Germany is the sort of country where a scaffolding hire company would hold an annual publicity event where they erect a scaffold that reaches up over the trees & people can climb up it for a donation to charity.
As an Everton fan (yes, a German not associated with one of the usual suspects ManU, Arsenal, Chelsea, etc.) I'm not too unfamiliar with overrated towers 😅
only, Schiller wasn't born in 1805...
Germany - a place to make tourists depair🤣
So, the Oberursel airplane engines from the early German tri-planes were actually named after the city.
Huh strong TimTraveller vibes
If you are in Oberursel, try the nougat chocolates of Heller.
Thanks! I visited their online shop and found something I would like to try: dark ginger chocolate. At a price of 4.25€ per 100 grams plus 6.95 shipping and handling... -- But, well, 15% ginger, that sounds like something. Visiting Oberursel by car would mean around 400 kilometers with currently 11 (eleven!) construction sites, according to Google Maps. Not the kind of road trip I'm dreaming of.
omg you are nearly at my home
Welcome to Hessen
4:34 ACHIEVEMENT UNLOCKED!
Maybe they could make it a very bougie bus stop?
1905 was the 100th anniversary of Schiller's death, not birth
Great video for a not average tourist 😂
I wonder if anyone ever was/is held responsible for such gross planning mistakes.
Herrlich 😂
Guude und Grüße aus dem Taunus.. Saalburg und Hessenpark wären auch lohnende Ziele entlang der S5 Richtung Brandoberndorf
Vom Bahnhof Saalborsch mussde abber ganz schee weid de Bersch enuffkrabbele.

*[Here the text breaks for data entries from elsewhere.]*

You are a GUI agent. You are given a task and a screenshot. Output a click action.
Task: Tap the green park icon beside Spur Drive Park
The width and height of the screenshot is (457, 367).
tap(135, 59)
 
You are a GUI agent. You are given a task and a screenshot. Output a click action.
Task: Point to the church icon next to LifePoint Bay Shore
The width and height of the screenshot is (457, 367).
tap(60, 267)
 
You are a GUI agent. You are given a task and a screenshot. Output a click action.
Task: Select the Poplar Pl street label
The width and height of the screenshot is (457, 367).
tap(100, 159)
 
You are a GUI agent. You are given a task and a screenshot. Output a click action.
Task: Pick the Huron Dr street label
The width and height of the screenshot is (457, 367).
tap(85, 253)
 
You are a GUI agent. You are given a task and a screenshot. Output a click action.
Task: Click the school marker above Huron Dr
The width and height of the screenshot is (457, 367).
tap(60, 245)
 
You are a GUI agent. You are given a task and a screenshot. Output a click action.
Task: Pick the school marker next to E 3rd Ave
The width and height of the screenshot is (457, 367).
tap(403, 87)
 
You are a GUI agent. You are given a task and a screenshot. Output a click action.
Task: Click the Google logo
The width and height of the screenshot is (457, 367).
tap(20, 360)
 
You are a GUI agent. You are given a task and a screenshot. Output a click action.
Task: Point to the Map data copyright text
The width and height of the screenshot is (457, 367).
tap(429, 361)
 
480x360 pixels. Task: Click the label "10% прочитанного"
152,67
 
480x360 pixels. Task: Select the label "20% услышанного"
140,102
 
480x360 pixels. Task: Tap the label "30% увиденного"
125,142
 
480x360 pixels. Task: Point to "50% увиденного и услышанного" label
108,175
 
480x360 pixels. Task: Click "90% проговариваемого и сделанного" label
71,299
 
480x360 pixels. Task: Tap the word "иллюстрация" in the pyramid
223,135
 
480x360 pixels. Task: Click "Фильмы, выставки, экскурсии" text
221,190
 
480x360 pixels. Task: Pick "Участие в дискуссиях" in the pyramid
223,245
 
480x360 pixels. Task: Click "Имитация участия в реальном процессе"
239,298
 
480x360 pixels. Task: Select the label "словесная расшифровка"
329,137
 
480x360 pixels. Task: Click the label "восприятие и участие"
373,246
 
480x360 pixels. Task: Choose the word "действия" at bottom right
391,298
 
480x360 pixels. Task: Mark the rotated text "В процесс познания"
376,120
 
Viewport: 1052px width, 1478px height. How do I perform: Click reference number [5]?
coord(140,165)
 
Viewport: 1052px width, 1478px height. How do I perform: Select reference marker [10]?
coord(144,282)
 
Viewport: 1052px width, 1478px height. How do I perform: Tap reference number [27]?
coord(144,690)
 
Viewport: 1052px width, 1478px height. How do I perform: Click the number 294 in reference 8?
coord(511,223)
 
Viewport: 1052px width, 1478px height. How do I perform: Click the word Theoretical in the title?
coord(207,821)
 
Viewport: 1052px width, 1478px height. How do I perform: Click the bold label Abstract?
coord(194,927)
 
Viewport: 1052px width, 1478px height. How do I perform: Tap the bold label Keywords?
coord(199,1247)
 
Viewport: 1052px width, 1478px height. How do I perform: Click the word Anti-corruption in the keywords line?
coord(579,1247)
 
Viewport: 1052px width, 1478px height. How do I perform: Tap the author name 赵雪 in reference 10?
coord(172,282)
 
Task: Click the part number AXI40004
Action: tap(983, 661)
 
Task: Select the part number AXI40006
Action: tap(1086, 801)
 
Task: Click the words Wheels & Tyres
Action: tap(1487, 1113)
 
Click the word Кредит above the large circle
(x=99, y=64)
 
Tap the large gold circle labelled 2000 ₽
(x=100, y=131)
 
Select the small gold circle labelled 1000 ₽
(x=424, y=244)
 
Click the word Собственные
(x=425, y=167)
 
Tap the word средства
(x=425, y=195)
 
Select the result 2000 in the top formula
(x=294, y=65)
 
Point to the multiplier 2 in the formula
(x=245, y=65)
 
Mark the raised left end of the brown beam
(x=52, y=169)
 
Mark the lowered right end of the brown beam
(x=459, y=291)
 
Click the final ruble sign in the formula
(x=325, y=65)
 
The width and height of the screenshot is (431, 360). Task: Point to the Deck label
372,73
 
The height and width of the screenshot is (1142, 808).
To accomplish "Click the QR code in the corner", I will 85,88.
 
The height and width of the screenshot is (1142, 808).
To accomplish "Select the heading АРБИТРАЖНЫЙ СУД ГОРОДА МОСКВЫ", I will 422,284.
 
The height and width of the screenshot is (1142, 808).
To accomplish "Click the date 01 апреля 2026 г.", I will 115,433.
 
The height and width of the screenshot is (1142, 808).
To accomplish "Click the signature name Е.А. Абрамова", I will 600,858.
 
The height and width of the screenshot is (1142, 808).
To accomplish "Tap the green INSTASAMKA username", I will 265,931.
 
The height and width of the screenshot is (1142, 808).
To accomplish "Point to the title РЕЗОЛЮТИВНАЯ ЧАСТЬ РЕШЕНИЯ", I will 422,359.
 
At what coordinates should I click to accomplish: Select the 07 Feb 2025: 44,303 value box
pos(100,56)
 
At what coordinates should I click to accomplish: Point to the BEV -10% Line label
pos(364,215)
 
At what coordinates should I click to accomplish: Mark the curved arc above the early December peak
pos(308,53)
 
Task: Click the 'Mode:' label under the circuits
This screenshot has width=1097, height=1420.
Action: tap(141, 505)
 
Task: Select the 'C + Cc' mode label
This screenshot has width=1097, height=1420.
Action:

@@MrTuxracer de bub is doch en fidde
Still an inherently cool looking structure, so it justifies itself
I wonder - is there an "Unterursel"?
There is. It's called "Niederursel" and it's part of adjacent Frankfurt.
Soweit ich weiß, ist "Ursel" der Name eines Flusses, der Teile beider Orte durchfließt. VG
@@vornamenachname823 der Urselbach, ja.
Soap Box race with Rolls Royce turbines?
Can we rename it "Bossum's folly?...." 🐻
3:10 " *death of the poet an philosopher Friedrich Schiller" surely?!
3:06 - death, not birth
Why is the second e in Hesse silent? I thought all vowels are pronounced in German?
it's the anglicised version. In German it's Hessen - with both vowels pronounced.
@@vornamenachname823 dann "hört" man aber das n
@@ppd3bwIch lag gleich 2x falsch!Die erste Antwort oben ist die richtige!
Why not rebuilding the complete tower? In other places they construct "Baumwipfelpfade". So looking at the top of trees is something interesting now. 🙂
Probably due to cost and the need to cut back the trees appropriately to ensure safety. Also, as you can see plants are already growing on the top, so the structural integrity would have to be checked too. At this point, it probably would be cheaper to just build a new one, so I think it's fine to just leave it like this and provide some context on a sign. Sure, it's not a story the town can be proud about but it makes a nice destination for tourist marketing imo, since people always look for unusual and strange travel destinations.
It´s called Hessen ;)
It's called "Hessen" in _German,_ but I wrote the title in English.
@@rewboss Sorry😁!
They should just have marketed is as Germany's shortest "Baumwipfelpfad" ;-)
The oldest part of town ... *blafasel* (playing music that clearly is from hundreds of years later; baroque music would have been correct, it's romantic music instead)
Ich komme auch aus der Oberruhr selbst.
Looks like a German Worcester.
May be the most obsolete tower in Hesse
German Engineering haha!
The tower seems to be a product of bureaucracy.